Supplied passage START

The Fragrance of Scuppernongs

This evening, on our wedding anniversary, my husband brings home to me a gift:  a brown paper bag full of moist, ripe Scuppernongs.  The aroma, redolent and wild, takes me back, more than 50 years, to the North Carolina home and gardens of my grandmother.  My husband sits with me on the porch at dusk and patiently listens to my memories of a time he never knew, of a place he never visited, and of a woman he never met.

My husband declares that, come spring, he will build a sturdy wooden grape arbor inside our walled garden.  It will stand alongside the southern side of our brick house, next to the kitchen.  I envision just how it will be:

Our transplanted Scuppernong cutting will remember that it descends from a centuries-old native North Carolina vine.  Over the years, our vine will flourish and blossom, proudly and generously, in the soil, sun, and rain of North Florida.

Supplied passage END

#### What to work on:
1. In the Scuppernong essay, what sends the narrator's thoughts back to the grandmother's North Carolina home and gardens? Answer in one to three sentences.
2. Go on with the Scuppernong essay, starting right after its final sentence.

Stored data START

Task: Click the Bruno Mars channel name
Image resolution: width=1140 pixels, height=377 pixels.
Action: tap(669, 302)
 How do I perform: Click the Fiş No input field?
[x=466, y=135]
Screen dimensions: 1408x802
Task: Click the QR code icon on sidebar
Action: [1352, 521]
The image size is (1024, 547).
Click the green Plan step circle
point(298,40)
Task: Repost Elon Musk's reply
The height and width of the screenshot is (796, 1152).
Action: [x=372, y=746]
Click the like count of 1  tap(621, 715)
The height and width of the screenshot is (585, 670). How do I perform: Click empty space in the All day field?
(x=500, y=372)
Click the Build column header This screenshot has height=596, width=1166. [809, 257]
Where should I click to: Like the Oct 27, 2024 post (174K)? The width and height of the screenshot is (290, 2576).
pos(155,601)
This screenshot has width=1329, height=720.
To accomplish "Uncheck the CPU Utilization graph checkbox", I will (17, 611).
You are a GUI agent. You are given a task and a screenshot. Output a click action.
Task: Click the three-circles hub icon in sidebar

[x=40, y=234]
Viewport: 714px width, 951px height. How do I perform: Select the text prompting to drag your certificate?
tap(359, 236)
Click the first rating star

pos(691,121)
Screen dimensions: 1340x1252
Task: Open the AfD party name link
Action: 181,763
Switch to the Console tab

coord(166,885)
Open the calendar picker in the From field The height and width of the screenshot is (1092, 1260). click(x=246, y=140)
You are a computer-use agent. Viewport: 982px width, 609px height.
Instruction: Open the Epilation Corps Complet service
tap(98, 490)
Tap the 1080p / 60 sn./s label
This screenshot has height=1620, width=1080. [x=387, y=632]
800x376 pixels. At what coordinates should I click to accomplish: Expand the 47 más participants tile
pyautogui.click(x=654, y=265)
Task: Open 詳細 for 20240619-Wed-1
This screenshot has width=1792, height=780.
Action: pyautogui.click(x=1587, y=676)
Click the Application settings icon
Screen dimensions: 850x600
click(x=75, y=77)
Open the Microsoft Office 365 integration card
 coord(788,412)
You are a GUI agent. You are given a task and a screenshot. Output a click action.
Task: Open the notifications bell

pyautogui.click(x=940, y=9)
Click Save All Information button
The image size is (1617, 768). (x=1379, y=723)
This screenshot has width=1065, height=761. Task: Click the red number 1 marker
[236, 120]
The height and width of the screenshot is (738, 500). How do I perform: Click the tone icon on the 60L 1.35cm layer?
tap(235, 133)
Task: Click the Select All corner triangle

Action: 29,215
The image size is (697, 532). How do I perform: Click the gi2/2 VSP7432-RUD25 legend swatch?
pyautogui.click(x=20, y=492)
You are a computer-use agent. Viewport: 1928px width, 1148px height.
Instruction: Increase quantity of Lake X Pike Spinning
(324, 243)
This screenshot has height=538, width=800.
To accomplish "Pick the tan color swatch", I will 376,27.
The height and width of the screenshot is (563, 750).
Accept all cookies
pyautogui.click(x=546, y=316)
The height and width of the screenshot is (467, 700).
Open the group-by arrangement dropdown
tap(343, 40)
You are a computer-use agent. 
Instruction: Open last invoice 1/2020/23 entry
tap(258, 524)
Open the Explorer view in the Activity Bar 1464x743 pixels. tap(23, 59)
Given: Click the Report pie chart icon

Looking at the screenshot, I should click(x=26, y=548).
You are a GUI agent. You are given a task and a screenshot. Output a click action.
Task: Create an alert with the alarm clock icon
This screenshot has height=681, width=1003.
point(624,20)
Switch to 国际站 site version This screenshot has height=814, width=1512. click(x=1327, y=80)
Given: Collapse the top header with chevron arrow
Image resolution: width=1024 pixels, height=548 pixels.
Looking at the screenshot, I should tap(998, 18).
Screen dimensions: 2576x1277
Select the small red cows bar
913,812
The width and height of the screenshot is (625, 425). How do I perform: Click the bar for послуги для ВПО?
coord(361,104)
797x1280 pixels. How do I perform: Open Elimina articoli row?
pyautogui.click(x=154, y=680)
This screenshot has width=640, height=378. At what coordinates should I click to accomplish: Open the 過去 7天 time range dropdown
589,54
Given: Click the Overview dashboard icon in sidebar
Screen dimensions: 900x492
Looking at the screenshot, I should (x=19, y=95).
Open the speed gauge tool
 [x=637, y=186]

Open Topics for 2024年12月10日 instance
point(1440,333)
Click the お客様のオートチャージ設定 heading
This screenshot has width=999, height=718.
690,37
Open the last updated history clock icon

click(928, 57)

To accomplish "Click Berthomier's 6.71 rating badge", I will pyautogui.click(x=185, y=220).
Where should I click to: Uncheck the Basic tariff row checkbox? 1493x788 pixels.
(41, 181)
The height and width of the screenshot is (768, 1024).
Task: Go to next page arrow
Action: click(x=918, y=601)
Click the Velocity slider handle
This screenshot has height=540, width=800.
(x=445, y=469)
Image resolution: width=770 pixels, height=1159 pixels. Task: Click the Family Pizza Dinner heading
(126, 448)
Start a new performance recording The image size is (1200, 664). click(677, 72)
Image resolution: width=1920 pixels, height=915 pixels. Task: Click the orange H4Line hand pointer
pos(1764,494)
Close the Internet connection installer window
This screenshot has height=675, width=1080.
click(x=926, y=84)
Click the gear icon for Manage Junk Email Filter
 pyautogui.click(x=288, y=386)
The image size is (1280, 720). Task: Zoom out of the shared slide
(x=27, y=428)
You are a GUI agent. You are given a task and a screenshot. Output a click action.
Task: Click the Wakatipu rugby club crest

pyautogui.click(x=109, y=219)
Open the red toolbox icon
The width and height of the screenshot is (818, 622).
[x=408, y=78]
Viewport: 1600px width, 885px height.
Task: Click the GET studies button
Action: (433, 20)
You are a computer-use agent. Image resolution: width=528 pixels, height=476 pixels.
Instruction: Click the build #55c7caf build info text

Stored data END

#### Answers for the exercise:
1. The wild, redolent aroma of the moist, ripe Scuppernongs takes the narrator back more than 50 years to the grandmother's North Carolina home and gardens. The narrator's husband brought the grapes home in a brown paper bag as a wedding anniversary gift.

2.
And, finally, early one fine September morning, a few years from today, our wild grapes will display the delicate, translucent hues of amber and bronze.  Then, we will gather our grandchildren under the arbor and lift them up, one by one, to pick the ripened globes. Their eyes will register surprise and delight, as they bite into the tough outer skin and taste the juicy sweetness within.

The canopy of the arbor, dense and verdant, will shelter us all and, even 50 years from now, the fragrance of Scuppernongs will linger still.